**KUTIPAN UNTUK DIBACA**
= = =
Pemerintah membuktikan keseriusan untuk menjadikan hutan sebagai sumber kesejahteraan rakyat. Program perhutanan sosial pun dipertajam agar keseriusan tersebut tepat sasaran.
Komitmen pemerintah menjadikan hutan sebagai sumber kesejahteraan rakyat ditegaskan langsung oleh Presiden Joko Widodo. Saat puncak peringatan Hari Lingkungan Hidup 2017 di kompleks Manggala Wanabakti, Jakarta, Rabu (2/8/2017), Presiden menyatakan pengelolaan hutan haruslah memperhatikan dimensi ekonomi dan lingkungan. Artinya, pemanfaatan nilai ekonomis hutan harus seimbang dengan upaya pelestariannya.
“Jangan sampai hutan tidak memberikan apa-apa kepada rakyat. Kenapa hutan di negara lain dapat memakmurkan rakyat, kenapa hutan kita tidak? Itu harus dikoreksi,” tegas Presiden, yang juga sekaligus sekaligus membuka Rapat Kerja Nasional (Rakernas) LHK Tahun 2017, Pekan Nasional Perubahan Iklim (PNPI), dan Kemah Generasi Lingkungan untuk Konservasi, yang dilaksanakan secara bersamaan pada tanggal 2-4 Agustus 2017.
Dalam arahannya, Presiden Jokowi menyampaikan betapa pentingnya untuk melakukan sebuah strategi besar pembangunan hutan yang memiliki dimensi ekonomi dan lingkungan. Menurut Presiden, bentuk pengelolan hutan seperti agroforestry dan silvopasture harus dioptimalkan. “Harus ada koreksi besar, agar ada sebuah terobosan baru yang harus dilakukan, sehingga pengelolaan hutan lebih baik. Jangan berpikir linier dan monoton,” katanya.
= = =
**DATA MENTAH**
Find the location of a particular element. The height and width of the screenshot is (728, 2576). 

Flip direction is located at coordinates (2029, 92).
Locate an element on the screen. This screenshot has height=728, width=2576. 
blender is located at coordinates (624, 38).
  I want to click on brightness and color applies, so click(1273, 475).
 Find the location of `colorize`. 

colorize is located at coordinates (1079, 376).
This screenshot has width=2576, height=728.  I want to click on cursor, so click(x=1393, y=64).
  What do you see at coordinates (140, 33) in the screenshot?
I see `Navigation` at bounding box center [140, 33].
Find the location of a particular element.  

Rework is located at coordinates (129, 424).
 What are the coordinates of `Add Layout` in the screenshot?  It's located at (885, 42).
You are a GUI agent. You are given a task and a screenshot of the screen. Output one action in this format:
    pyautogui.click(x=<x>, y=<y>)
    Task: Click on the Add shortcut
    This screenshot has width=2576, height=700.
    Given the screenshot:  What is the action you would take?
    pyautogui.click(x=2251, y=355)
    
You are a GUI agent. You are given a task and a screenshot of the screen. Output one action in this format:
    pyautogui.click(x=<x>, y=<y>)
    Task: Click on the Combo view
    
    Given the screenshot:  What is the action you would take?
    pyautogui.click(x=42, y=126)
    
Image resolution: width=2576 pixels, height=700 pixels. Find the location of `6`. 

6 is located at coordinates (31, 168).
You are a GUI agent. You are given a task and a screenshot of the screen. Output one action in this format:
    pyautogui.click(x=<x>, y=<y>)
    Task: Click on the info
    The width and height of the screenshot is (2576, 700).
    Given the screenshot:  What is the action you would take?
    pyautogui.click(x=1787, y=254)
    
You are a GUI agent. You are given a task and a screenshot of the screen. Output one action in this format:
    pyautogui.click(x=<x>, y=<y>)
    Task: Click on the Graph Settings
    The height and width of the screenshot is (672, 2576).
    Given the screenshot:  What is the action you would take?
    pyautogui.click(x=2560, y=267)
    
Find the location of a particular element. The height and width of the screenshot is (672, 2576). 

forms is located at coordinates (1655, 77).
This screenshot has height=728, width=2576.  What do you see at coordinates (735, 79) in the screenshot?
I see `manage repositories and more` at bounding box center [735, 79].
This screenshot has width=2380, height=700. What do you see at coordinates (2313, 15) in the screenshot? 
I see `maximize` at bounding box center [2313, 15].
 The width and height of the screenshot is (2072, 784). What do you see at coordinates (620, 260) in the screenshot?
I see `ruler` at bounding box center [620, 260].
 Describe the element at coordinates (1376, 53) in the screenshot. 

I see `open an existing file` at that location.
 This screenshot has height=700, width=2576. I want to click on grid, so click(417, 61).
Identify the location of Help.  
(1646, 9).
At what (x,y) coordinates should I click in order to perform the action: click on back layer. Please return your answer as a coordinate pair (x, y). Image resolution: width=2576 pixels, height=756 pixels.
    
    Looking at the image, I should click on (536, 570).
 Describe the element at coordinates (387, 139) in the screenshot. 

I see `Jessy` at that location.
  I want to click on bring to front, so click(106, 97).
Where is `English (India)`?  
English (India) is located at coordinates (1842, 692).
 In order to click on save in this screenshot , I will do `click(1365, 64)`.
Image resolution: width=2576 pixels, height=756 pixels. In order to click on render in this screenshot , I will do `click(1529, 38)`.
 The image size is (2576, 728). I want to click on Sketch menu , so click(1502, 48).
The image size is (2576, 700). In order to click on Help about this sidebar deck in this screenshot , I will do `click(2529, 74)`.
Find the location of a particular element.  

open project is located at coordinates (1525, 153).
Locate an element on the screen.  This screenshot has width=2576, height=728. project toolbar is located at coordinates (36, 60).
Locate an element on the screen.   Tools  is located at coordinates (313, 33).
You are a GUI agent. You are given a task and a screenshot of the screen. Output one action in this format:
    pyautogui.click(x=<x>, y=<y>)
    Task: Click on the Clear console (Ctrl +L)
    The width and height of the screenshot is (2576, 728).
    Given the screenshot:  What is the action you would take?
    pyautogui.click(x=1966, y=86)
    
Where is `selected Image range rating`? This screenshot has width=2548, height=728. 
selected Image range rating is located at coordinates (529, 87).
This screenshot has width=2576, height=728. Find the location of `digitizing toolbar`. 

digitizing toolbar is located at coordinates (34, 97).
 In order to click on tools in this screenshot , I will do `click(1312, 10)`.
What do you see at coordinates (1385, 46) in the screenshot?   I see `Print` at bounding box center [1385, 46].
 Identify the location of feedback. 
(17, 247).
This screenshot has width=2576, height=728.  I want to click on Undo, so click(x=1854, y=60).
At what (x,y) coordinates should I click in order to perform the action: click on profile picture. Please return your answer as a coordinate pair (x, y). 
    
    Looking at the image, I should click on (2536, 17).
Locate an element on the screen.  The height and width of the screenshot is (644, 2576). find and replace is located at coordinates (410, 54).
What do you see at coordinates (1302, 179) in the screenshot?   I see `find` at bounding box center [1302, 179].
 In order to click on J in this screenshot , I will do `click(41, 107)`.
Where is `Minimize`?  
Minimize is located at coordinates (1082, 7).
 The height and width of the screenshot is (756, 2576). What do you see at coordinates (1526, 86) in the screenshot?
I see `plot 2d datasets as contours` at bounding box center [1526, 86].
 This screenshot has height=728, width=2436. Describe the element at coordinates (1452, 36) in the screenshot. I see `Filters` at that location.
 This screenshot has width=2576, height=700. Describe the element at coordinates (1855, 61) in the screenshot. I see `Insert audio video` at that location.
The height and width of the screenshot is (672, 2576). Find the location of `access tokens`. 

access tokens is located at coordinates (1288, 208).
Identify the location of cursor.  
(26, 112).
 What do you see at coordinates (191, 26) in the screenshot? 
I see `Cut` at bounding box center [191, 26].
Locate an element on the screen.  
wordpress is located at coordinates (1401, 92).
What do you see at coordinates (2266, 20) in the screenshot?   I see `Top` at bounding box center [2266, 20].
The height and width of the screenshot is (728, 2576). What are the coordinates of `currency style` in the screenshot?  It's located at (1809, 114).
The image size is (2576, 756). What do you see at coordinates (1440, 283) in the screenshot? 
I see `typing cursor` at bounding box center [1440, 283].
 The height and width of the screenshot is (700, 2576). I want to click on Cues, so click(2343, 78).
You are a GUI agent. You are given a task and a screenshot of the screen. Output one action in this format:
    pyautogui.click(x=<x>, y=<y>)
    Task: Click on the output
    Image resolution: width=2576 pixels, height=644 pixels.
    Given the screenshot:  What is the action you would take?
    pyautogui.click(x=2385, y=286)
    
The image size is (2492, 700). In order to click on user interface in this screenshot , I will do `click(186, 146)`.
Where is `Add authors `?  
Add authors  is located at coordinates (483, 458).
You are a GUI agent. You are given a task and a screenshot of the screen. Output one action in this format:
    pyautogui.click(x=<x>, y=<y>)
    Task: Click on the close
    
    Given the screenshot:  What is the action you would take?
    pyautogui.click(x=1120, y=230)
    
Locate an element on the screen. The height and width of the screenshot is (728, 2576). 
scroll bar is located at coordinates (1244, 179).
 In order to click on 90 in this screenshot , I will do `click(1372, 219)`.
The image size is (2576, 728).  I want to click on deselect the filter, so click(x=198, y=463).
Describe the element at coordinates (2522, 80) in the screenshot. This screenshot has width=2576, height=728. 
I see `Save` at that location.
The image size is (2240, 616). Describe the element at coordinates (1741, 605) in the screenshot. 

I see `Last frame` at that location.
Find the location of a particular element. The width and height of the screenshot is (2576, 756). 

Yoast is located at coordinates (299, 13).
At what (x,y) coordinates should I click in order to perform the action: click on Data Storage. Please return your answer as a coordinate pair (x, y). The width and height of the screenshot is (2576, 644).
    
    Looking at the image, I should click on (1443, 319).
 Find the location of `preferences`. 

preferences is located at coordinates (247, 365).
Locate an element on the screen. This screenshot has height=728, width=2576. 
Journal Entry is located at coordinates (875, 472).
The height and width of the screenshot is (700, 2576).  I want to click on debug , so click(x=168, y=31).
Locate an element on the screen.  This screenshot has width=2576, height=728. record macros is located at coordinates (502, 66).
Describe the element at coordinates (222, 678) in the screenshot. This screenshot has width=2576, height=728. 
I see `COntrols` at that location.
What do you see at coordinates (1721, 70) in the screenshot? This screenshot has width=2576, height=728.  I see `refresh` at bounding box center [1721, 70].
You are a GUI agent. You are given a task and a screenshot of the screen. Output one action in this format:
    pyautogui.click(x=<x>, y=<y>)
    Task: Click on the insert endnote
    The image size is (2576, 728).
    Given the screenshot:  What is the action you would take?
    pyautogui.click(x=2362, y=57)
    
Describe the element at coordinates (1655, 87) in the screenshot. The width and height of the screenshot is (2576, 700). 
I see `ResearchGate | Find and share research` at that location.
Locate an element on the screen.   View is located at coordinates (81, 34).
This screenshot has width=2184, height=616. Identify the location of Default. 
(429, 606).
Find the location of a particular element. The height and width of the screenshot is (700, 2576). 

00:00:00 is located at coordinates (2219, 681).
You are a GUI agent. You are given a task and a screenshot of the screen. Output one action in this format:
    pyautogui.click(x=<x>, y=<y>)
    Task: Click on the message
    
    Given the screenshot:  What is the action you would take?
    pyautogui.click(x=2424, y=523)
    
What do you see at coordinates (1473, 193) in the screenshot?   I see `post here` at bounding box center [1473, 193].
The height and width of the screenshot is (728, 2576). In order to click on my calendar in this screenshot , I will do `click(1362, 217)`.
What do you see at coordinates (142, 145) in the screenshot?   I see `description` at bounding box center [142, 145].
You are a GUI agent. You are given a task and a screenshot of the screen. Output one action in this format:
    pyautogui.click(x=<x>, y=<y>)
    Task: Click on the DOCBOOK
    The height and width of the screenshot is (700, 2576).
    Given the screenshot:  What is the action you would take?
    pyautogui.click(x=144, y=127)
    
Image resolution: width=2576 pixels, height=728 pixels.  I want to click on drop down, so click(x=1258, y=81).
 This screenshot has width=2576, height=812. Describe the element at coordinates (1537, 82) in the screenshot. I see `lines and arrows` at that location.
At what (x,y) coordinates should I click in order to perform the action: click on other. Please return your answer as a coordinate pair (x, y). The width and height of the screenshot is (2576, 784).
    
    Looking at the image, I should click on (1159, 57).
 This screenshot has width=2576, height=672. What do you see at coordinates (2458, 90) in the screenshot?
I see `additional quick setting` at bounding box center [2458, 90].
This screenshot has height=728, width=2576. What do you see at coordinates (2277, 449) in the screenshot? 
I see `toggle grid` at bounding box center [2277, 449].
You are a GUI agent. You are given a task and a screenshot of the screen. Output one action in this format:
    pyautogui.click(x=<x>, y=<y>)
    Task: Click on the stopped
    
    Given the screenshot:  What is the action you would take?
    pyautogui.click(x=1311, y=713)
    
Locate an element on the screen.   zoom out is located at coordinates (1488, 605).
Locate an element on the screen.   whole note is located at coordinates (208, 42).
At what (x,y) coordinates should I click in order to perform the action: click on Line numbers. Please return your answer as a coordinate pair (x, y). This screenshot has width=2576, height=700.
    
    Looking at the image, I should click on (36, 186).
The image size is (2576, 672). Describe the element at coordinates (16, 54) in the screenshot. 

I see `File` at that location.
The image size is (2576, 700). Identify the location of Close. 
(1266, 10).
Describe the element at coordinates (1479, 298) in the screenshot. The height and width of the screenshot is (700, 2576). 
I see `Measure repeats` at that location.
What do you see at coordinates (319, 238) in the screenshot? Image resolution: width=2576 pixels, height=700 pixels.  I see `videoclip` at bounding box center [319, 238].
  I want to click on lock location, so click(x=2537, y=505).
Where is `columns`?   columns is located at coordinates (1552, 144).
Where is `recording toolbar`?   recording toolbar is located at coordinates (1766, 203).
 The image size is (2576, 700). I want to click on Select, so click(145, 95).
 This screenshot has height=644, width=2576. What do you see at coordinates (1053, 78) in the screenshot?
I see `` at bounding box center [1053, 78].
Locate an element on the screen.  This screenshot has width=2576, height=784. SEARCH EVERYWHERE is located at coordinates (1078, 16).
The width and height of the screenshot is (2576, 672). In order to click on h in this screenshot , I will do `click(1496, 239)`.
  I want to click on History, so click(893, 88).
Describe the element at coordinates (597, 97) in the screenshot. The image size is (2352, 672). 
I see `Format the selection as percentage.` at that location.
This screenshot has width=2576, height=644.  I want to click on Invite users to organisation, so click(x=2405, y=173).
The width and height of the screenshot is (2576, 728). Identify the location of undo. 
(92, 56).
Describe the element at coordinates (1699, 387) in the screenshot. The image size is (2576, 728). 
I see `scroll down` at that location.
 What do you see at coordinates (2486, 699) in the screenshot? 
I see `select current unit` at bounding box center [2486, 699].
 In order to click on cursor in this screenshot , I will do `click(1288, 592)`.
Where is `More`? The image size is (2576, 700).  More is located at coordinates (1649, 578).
= = =
**YANG HARUS DIKERJAKAN**
1. Menurut kutipan tentang pengelolaan hutan, di mana puncak peringatan Hari Lingkungan Hidup 2017 berlangsung?
2. Sebutkan jumlah baris data yang memuat kata "selected". Jawab dengan angkanya saja.

**JAWABAN DI BAWAH**
1. Di kompleks Manggala Wanabakti, Jakarta.

2. 2